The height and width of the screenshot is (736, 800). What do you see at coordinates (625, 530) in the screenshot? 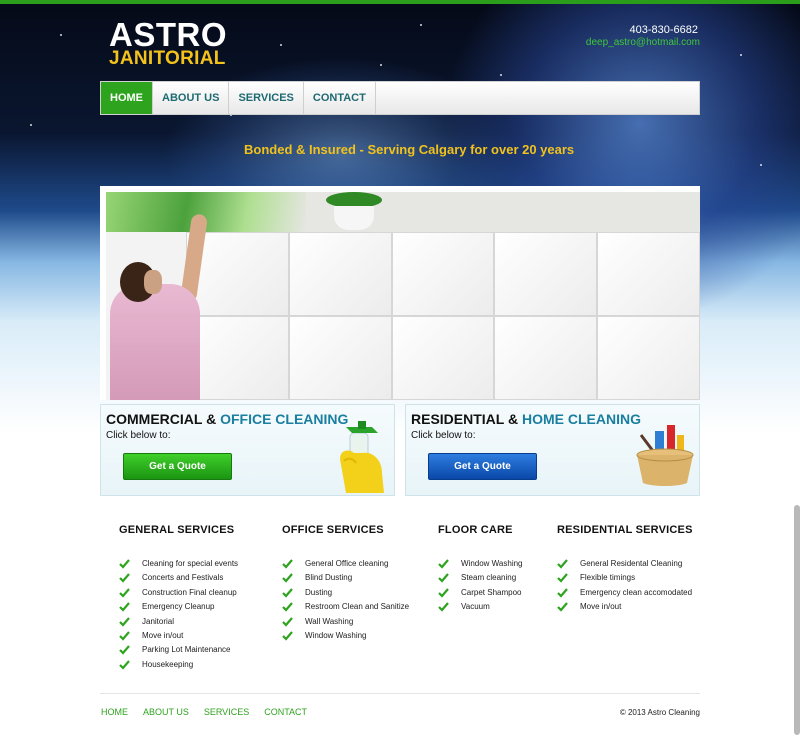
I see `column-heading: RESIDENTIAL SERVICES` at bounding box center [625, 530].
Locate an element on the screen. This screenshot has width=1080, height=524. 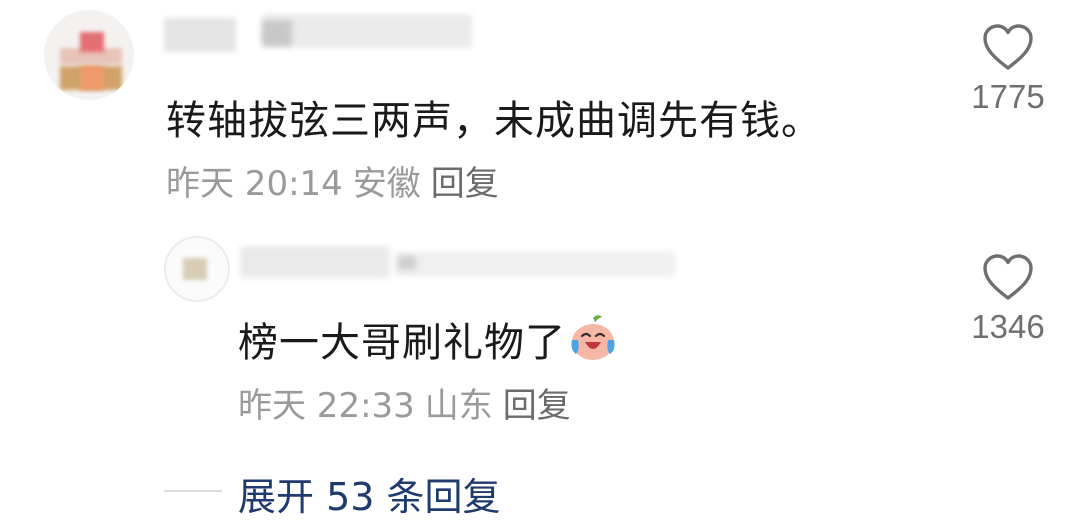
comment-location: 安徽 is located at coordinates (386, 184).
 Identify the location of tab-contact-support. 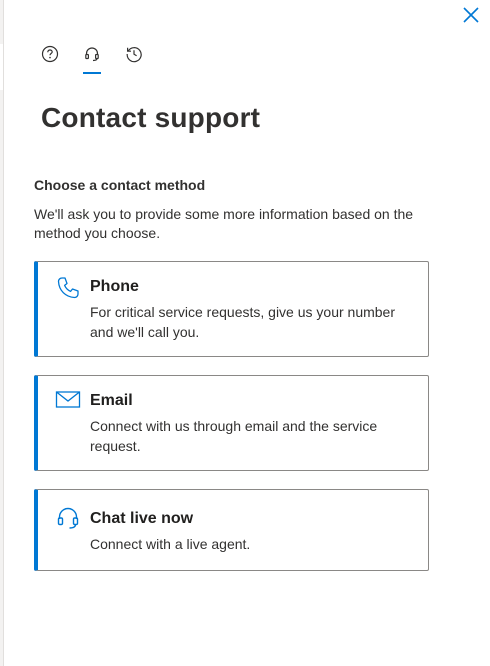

* **练习说明**: 能否把上方列表的所有行改写成编号列表，跳过空行，并在答案中去掉图片？

* **回答**:
1. The height and width of the screenshot is (736, 800). What do you see at coordinates (625, 530) in the screenshot? 
2. I see `column-heading: RESIDENTIAL SERVICES` at bounding box center [625, 530].
3. Locate an element on the screen. This screenshot has width=1080, height=524. 
4. comment-location: 安徽 is located at coordinates (386, 184).
5.  Identify the location of tab-contact-support. 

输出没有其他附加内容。